START PASSAGE FOR REVIEW

Meanwhile, effectiveness refers to how the vaccines hold up in real life, in conditions and among populations that often differ significantly from those in trials.

The Sinopharm vaccines’ efficacy

China National Pharmaceutical Group, or Sinopharm, developed two vaccines, both via its subsidiary China National Biotec Group (CNBG).

Sinopharm said its BIBP vaccine, developed via subsidiary Beijing Institute for Biological Products, had an efficacy rate of 79% in a brief statement in December. But it only published interim results for its trials of both its shots last month, after the vaccine had secured World Health Organization emergency approval. That approval paves for more widespread acceptance, and for its distribution via Covax, a World Health Organization effort to share vaccines more equitably.

According to the World Health Organization factsheet for the BIBP vaccine, its trial was not “designed and powered” to show efficacy against severe disease in people with comorbidities, or older than 60, which is wording that is not included for the fact sheets for the Pfizer, Astra-Zeneca, Moderna, or SinoVac vaccines.

Sinopharm’s other vaccine, developed via a Wuhan unit and not listed for emergency use by the WHO, has an efficacy rate of around 73%.

The SinoVac vaccine’s efficacy data

SinoVac, the maker of the CoronaVac vaccine that’s being used in Indonesia, Brazil, and Chile, among other places, delayed the release of its trial data several times, before finally sharing the results from the trials on some 25,000 participants in February. It was approved by the WHO this month.

A Hong Kong review of its trial data showed an efficacy rate of around 62% while Brazil’s Butantan Institute, which tested the vaccine on frontline health workers, showed an an efficacy of 51% against mild disease and 100% against hospitalization. Smaller trials in Turkey and Chile showered higher rates of protection against mild disease.

Fresh doubts about China’s vaccines

New waves of Covid-19 cases in places with a high per capita level of Sinopharm or SinoVac vaccinations have raised concerns that the vaccines have lower real-world effectiveness than officials may have been hoping.

END PASSAGE FOR REVIEW
START DATASET EXTRACT

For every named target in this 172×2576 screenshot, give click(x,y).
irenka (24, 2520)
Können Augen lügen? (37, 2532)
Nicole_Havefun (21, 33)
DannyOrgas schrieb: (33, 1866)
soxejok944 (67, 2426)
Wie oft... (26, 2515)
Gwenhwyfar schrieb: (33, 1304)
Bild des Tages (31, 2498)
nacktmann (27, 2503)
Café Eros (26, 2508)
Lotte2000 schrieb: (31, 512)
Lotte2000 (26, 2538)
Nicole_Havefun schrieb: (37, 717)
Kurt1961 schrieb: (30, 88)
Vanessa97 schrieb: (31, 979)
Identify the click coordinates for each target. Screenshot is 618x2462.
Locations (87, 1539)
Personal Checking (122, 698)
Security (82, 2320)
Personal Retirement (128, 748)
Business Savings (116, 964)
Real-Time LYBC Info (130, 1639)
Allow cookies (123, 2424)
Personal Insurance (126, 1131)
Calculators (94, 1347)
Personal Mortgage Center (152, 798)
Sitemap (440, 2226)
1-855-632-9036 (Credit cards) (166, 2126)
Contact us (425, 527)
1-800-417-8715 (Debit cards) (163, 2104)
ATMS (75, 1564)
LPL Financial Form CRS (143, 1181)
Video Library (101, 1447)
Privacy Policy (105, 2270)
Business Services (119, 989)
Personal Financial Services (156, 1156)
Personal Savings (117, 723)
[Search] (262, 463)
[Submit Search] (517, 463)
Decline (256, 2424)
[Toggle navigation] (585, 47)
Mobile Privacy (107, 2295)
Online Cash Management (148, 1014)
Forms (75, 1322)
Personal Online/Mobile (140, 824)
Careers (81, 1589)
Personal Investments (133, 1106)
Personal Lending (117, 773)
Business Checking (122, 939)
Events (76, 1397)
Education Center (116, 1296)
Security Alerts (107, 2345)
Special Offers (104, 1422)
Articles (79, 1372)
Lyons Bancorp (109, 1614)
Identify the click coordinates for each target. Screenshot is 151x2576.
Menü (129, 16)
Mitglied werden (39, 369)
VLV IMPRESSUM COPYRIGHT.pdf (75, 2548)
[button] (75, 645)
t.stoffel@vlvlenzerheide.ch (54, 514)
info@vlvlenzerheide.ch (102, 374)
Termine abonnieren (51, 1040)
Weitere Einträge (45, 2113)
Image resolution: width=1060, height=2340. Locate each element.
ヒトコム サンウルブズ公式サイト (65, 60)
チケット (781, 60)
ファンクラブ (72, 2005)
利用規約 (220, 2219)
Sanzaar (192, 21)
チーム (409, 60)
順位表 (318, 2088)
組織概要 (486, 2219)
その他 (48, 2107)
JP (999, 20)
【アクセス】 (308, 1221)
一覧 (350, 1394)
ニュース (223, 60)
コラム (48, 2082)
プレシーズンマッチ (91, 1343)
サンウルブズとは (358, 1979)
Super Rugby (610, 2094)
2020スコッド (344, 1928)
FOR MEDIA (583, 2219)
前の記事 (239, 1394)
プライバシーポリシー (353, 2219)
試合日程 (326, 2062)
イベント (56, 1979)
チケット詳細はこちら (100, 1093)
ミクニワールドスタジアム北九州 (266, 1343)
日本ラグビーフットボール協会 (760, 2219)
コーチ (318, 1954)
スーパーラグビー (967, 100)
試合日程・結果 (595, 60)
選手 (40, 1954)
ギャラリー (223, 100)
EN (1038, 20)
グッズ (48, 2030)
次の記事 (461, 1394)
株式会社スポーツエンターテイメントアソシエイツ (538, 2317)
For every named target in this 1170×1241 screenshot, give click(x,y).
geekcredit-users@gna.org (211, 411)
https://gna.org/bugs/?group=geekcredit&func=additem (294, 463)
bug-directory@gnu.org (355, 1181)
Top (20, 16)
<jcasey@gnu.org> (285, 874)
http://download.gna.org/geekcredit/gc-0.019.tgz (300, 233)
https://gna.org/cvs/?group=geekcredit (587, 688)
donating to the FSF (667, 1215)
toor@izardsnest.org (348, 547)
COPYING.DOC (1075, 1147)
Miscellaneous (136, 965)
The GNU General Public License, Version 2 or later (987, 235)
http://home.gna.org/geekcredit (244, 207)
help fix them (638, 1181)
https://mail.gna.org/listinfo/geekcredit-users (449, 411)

END DATASET EXTRACT

WORK TO COMPLETE:
(a) From the passage on the efficacy of China's Covid-19 vaccines, copy the text word for word from "China National Pharmaceutical" to "vaccines more equitably.".
(b) Extend the passage on China's Covid-19 vaccines, picking up right after its final sentence.

ANSWERS TO EACH TASK:
(a)
China National Pharmaceutical Group, or Sinopharm, developed two vaccines, both via its subsidiary China National Biotec Group (CNBG).

Sinopharm said its BIBP vaccine, developed via subsidiary Beijing Institute for Biological Products, had an efficacy rate of 79% in a brief statement in December. But it only published interim results for its trials of both its shots last month, after the vaccine had secured World Health Organization emergency approval. That approval paves for more widespread acceptance, and for its distribution via Covax, a World Health Organization effort to share vaccines more equitably.

(b)
In the case of Chile, that appears to have contributed to a consistently high new case count in recent months that was also fueled by a rush to reopen over the Christmas holiday season.

An April study from the University of Chile put the effectiveness of a single dose of Covid-19 vaccine at 3% for protecting against symptomatic infection, based on an examination of seven million vaccinated people.

It’s unclear what the breakdown of Sinovac and Pfizer shots was for the people who had only had one dose in the study, but given Chile’s order history, and judging by the breakdown among people who got two doses, it’s likely most of these were SinoVac vaccinations. Of the 4 million people in Chile who had received two doses, 93% of them had SinoVac’s CoronaVac jab. Two weeks after the second dose of either vaccine, overall efficacy was at around 54%, the university said.

In Seychelles, where some 60% of the population was fully vaccinated, there was a surge in cases in May that forced a fresh lockdown. Of those with two doses, 57% got the Chinese vaccine while the rest got the Astra-Zeneca shot. More than a third of new cases were among the fully vaccinated, but the government hasn’t provided a breakdown for Sinopharm and Astra Zeneca among these cases.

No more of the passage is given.